*** RECORD LIST

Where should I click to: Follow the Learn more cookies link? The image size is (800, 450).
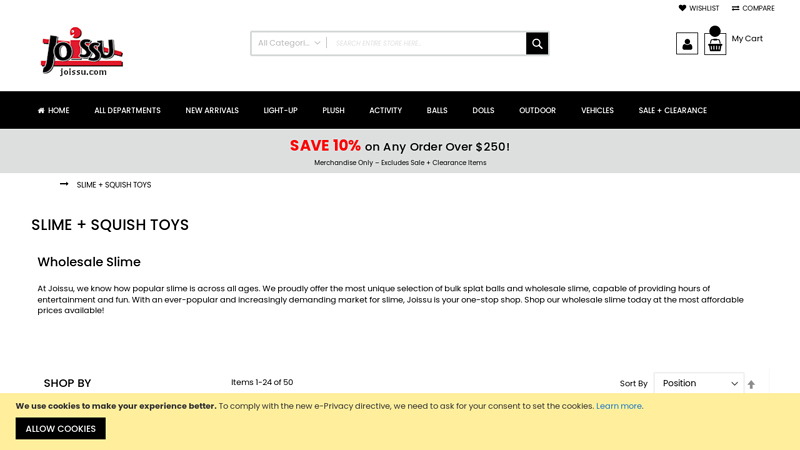(x=619, y=406)
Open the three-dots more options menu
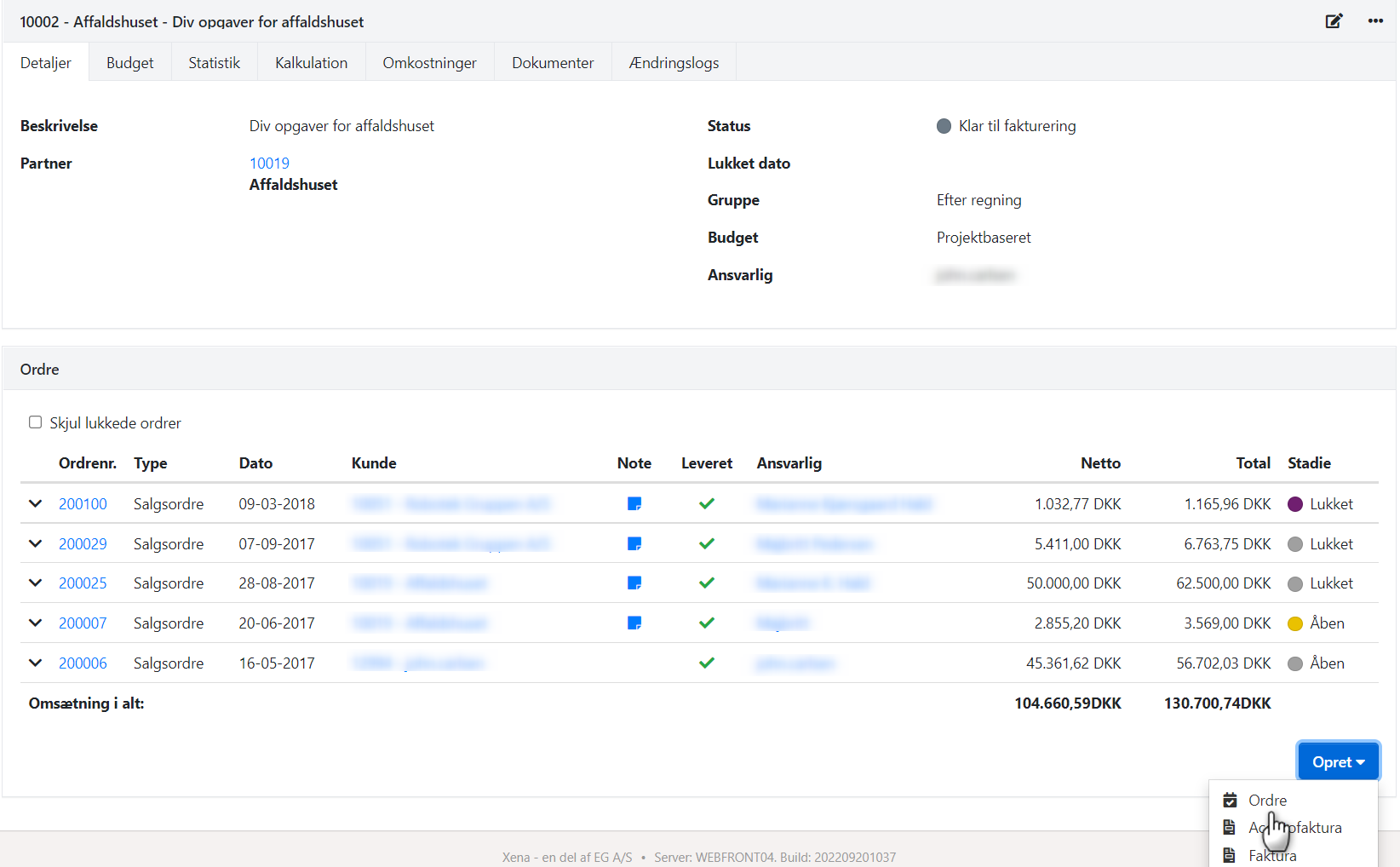Screen dimensions: 1400x867 click(x=1375, y=21)
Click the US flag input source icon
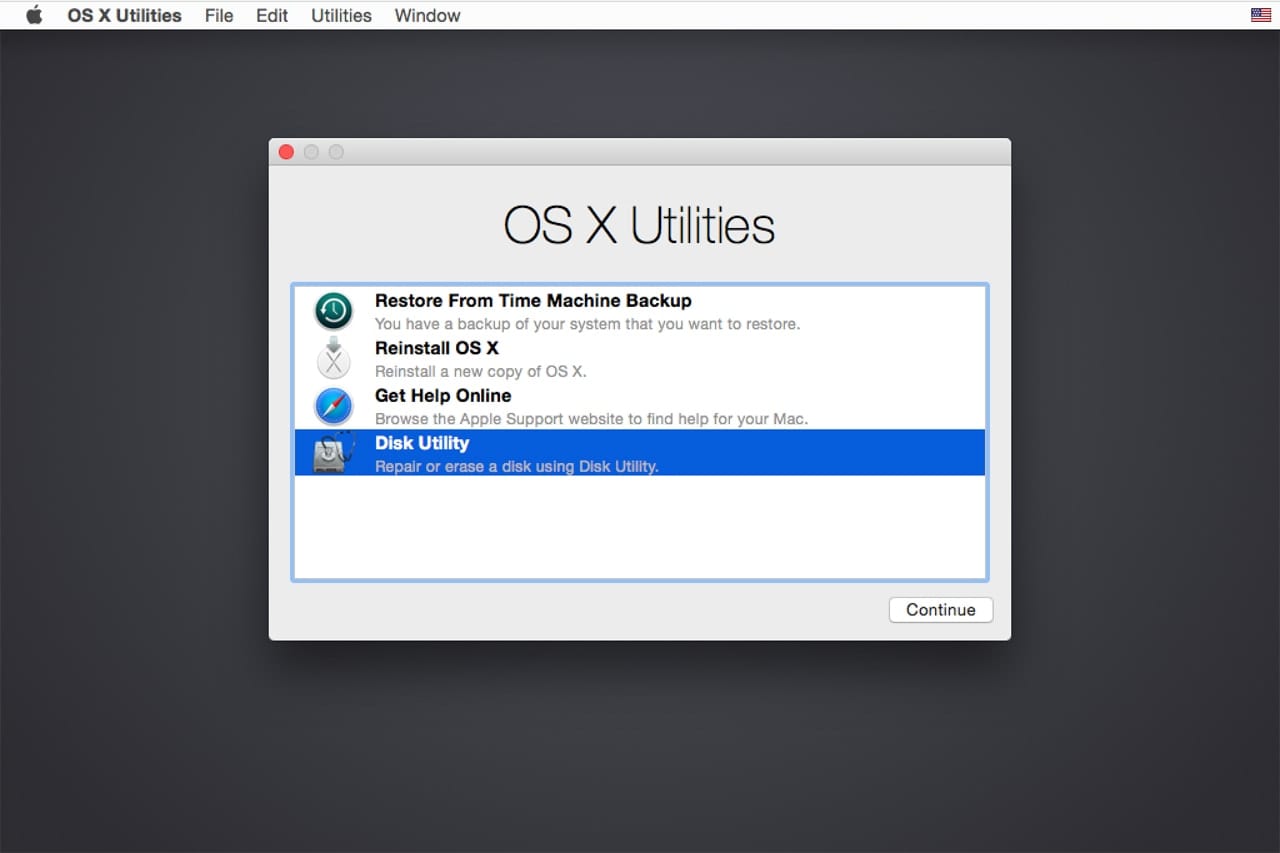The width and height of the screenshot is (1280, 853). point(1260,15)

******

Please copy out every line above that contains the word "more".

_TASK ANSWER_.
Where should I click to: Follow the Learn more cookies link? The image size is (800, 450).
Open the three-dots more options menu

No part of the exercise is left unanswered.